--- Exercise passage Enclosed Below ---
Biopic bland despite strong performances

Dallas Buyers Club tells the story of Ron Woodruff, a man who was behind one of the “buyers clubs” which arose in the late ’80s to provide medication for AIDS patients before they were approved by the FDA. Popular culture has apparently gained enough distance from the initial AIDS epidemic that our media has begun to explore it from a historical perspective, be it by looking at individual stories like this film does or by examining the larger context as last year’s documentary How to Survive a Plague did.

I cannot speak to this film’s historical accuracy—I am sure there are some who would dispute the story’s implication that the FDA was basically controlled by the pharmaceutical industry—but there is still something troubling about the fact that this film finds it necessary to recount an important moment in gay history from the perspective of Woodruff, a straight man.
--- End of Enclosed Exercise passage ---
Rewrite the review from "Dallas Buyers Club" to "a straight man.", inclusive, changing every "film" to "movie".
--- Given information Enclosed Below ---
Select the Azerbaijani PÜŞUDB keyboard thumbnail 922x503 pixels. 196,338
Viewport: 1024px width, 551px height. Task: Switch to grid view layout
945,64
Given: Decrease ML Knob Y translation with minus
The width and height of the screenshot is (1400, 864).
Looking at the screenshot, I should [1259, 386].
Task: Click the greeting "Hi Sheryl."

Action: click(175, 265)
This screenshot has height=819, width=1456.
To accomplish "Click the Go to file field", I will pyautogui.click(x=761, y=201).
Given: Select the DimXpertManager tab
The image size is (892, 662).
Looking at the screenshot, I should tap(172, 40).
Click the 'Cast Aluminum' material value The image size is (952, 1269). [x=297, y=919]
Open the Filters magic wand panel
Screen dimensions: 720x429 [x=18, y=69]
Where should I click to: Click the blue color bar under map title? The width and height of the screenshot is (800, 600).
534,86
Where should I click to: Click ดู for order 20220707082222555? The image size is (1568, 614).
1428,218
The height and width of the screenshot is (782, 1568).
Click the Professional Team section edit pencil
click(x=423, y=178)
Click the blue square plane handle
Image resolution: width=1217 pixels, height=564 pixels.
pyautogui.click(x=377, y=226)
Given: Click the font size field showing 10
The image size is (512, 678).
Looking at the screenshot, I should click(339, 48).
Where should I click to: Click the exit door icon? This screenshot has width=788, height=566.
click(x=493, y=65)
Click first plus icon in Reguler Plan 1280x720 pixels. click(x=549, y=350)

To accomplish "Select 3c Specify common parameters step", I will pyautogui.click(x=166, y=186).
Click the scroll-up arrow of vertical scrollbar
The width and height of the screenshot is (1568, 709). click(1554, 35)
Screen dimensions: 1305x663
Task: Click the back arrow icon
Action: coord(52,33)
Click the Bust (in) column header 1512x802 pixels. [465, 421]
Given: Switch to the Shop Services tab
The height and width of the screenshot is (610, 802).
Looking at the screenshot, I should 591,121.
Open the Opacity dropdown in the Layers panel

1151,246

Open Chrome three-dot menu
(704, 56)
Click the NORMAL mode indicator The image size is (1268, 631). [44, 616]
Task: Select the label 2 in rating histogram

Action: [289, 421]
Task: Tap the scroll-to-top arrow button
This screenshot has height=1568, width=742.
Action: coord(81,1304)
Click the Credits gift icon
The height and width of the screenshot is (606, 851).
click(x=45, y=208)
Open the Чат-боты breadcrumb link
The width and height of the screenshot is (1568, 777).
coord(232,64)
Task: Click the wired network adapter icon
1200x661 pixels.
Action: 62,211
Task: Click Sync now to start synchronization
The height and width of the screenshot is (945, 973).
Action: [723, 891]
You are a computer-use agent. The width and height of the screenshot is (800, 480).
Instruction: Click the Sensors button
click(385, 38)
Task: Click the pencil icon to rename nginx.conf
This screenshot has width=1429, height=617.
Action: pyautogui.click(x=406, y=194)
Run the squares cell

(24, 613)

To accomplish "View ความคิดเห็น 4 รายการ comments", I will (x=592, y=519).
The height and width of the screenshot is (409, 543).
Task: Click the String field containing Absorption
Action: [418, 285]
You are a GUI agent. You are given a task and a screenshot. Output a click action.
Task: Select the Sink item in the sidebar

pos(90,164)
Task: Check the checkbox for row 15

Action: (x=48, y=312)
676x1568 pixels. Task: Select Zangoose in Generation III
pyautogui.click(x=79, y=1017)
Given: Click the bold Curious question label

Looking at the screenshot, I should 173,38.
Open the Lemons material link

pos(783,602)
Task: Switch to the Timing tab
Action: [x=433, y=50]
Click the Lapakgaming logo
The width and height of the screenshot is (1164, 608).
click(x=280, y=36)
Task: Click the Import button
--- End of Enclosed Given information ---
• **Result**
Dallas Buyers Club tells the story of Ron Woodruff, a man who was behind one of the “buyers clubs” which arose in the late ’80s to provide medication for AIDS patients before they were approved by the FDA. Popular culture has apparently gained enough distance from the initial AIDS epidemic that our media has begun to explore it from a historical perspective, be it by looking at individual stories like this movie does or by examining the larger context as last year’s documentary How to Survive a Plague did.

I cannot speak to this movie’s historical accuracy—I am sure there are some who would dispute the story’s implication that the FDA was basically controlled by the pharmaceutical industry—but there is still something troubling about the fact that this movie finds it necessary to recount an important moment in gay history from the perspective of Woodruff, a straight man.